■ EXERCISE AIM
Transcribe exactly the line in which "Image resolution: width=747" occurs, plus every line that comes after it up to the end of the entries.

■ AVAILABLE RECORDS

* * * * * * * * *

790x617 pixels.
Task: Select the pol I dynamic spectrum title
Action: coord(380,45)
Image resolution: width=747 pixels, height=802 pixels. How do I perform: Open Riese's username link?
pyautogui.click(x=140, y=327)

* * * * * * * * *

■ TASK RESULT
Image resolution: width=747 pixels, height=802 pixels. How do I perform: Open Riese's username link?
pyautogui.click(x=140, y=327)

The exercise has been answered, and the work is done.